***** Data listing *****

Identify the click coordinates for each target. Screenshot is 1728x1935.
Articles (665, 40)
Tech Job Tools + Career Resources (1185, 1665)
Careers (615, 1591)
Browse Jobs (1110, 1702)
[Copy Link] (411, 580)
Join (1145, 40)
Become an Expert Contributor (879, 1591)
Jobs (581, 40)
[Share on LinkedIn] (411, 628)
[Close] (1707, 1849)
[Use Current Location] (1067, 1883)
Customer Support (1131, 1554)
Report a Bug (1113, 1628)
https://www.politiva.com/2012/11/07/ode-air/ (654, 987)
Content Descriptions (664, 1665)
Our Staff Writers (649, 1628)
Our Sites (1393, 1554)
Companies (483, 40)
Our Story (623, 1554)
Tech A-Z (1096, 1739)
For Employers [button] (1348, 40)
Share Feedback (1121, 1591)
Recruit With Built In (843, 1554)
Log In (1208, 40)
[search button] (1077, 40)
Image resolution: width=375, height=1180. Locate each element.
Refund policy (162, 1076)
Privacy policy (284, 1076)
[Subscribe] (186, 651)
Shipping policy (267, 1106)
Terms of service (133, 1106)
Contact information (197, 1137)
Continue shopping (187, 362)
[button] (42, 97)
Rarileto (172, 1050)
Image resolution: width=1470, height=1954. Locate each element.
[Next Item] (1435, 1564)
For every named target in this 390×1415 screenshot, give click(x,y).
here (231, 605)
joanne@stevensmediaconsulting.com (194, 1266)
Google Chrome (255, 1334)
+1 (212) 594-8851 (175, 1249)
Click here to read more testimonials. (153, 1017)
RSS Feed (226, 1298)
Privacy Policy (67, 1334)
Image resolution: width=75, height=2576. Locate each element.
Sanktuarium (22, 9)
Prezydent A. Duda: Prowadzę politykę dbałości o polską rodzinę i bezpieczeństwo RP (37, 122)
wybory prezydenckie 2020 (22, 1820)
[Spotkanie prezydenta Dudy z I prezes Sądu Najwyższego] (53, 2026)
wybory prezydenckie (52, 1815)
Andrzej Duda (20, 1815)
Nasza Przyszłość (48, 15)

*****

--- What is needed ---
Find "here" in the preceding records. Copy each line that holds it.

--- Response box ---
here (231, 605)
Click here to read more testimonials. (153, 1017)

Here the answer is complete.